To do: Please lay out the entries as a JSON list of strings, one per line, beginning at the line that contains "Where should I click to: Select" and continuing through the end of the entries. Omit blank lines and the pictures.
· · · ·
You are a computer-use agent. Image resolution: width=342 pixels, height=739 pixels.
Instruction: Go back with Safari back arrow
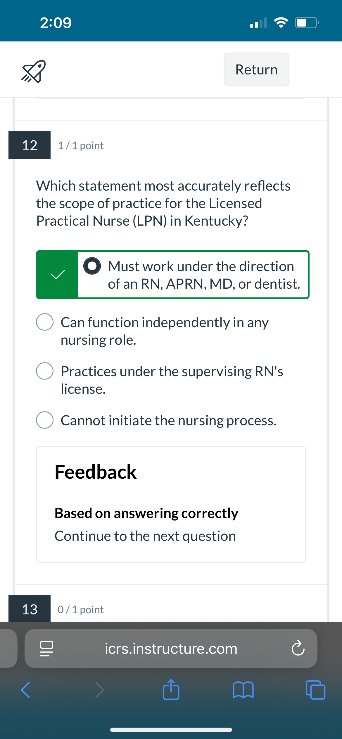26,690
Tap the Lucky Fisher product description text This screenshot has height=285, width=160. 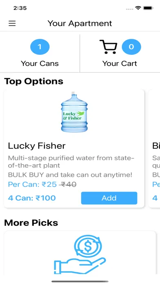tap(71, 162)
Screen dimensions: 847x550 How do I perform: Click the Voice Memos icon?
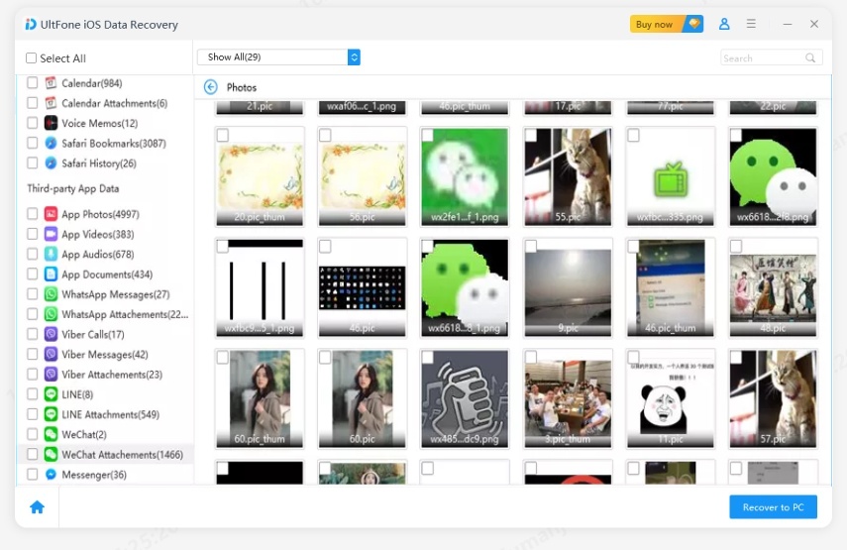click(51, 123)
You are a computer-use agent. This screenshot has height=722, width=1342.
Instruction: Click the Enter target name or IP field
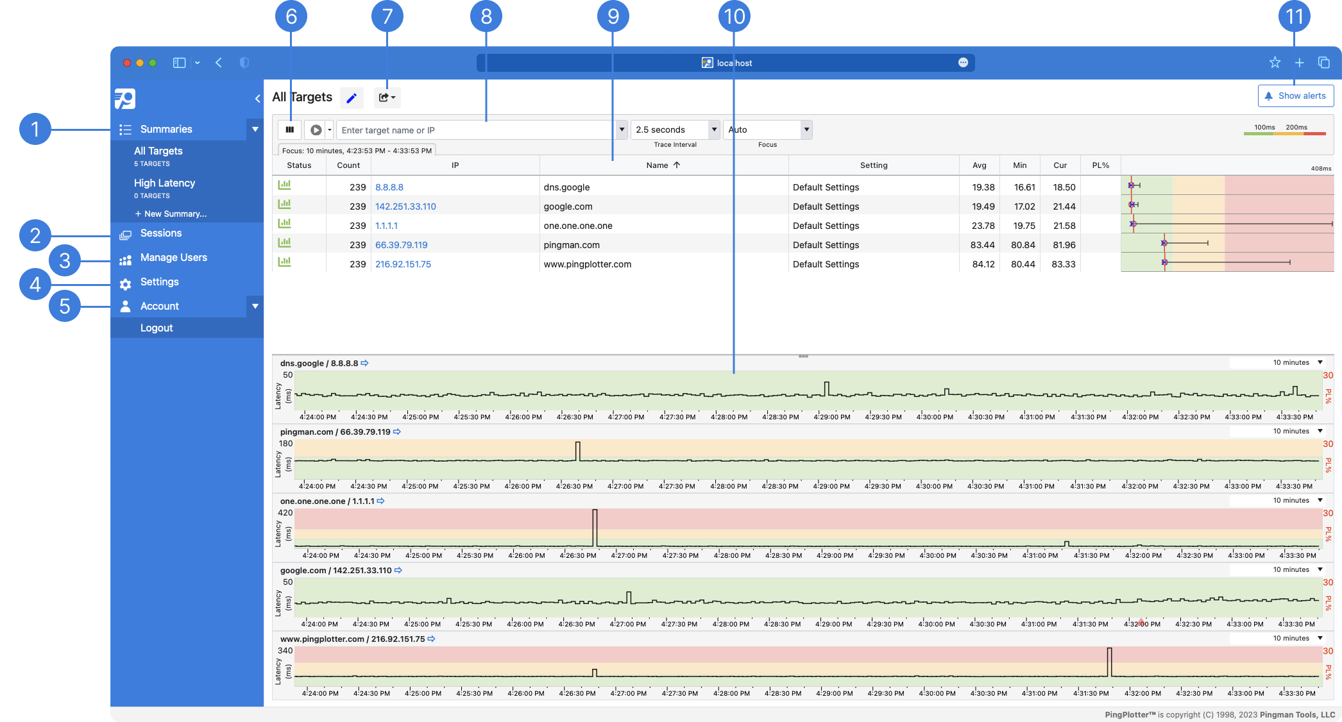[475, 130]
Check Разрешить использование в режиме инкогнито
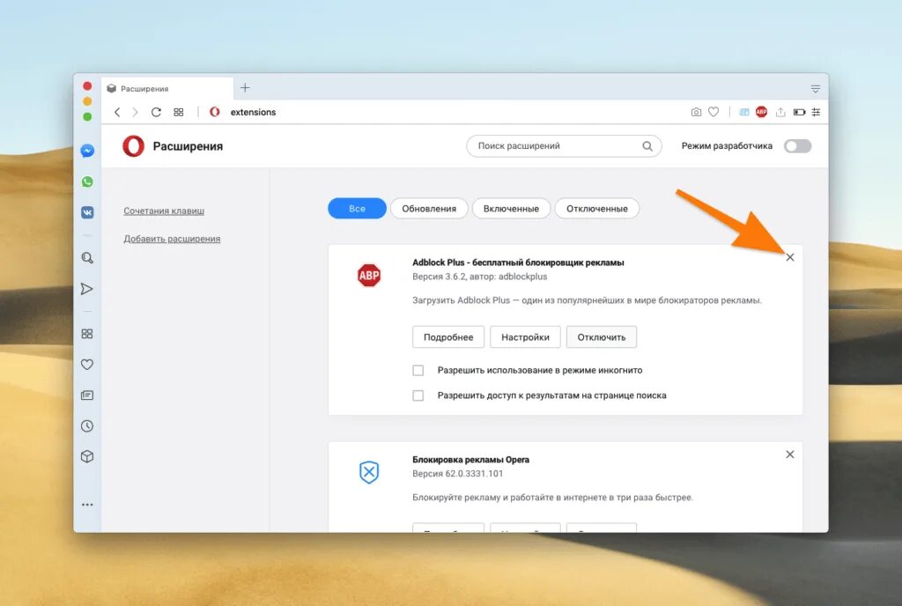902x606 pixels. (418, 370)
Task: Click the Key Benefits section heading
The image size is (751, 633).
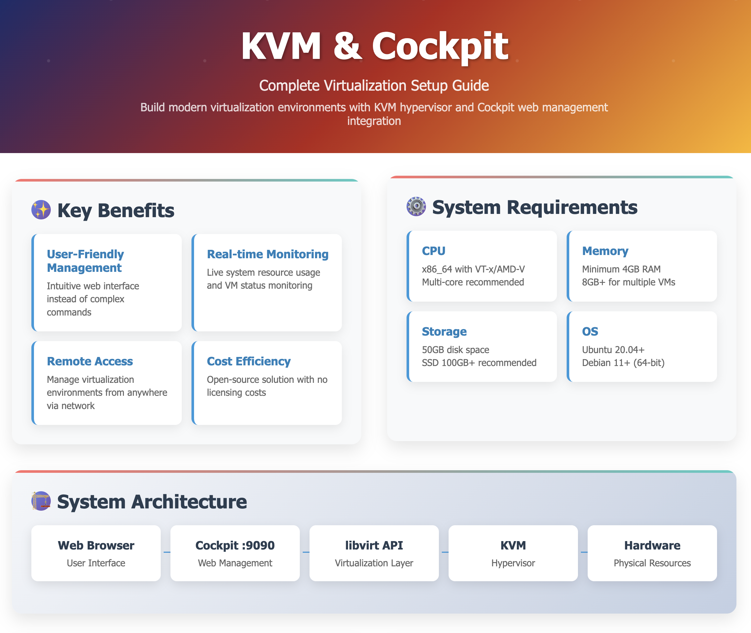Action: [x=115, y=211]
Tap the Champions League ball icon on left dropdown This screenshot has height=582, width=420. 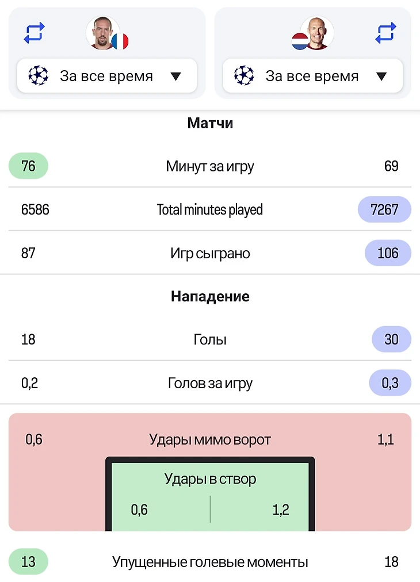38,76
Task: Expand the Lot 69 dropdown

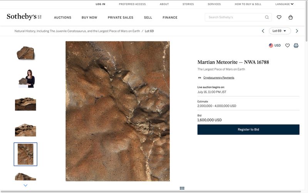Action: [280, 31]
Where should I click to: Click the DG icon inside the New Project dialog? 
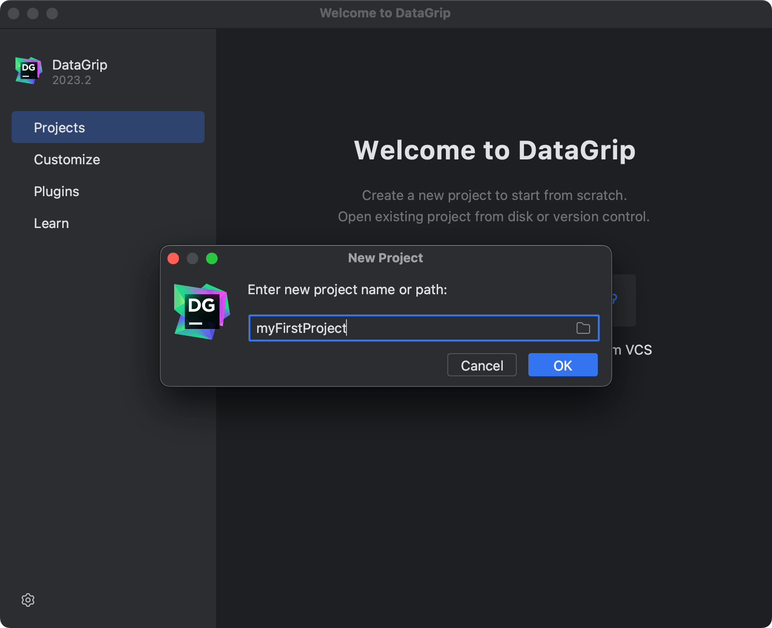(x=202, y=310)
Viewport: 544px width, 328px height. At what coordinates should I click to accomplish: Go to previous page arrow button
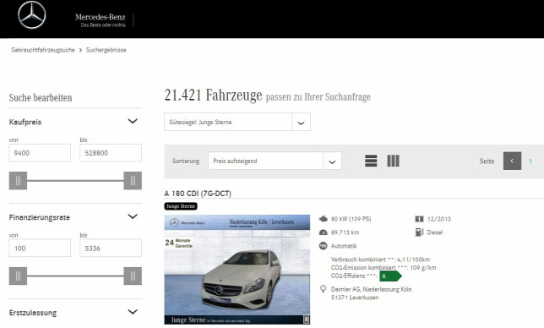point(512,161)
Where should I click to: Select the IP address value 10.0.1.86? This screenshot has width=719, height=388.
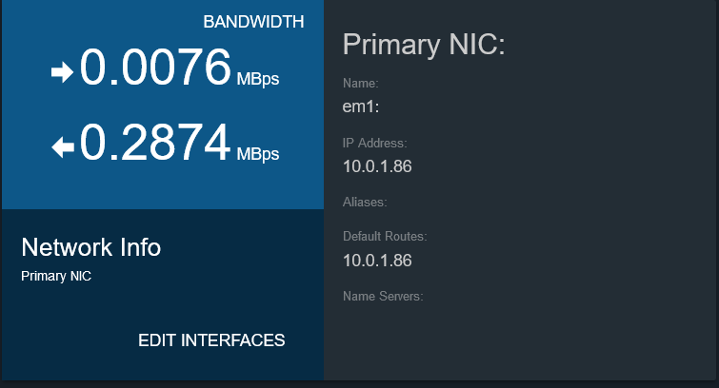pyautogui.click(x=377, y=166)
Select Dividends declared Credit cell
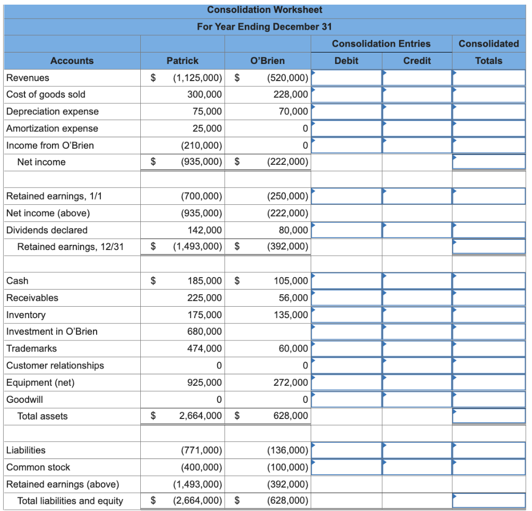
· · · ·
Exercise result:
[
  "Where should I click to: Select the IP address value 10.0.1.86? This screenshot has width=719, height=388.",
  "pyautogui.click(x=377, y=166)",
  "Select Dividends declared Credit cell"
]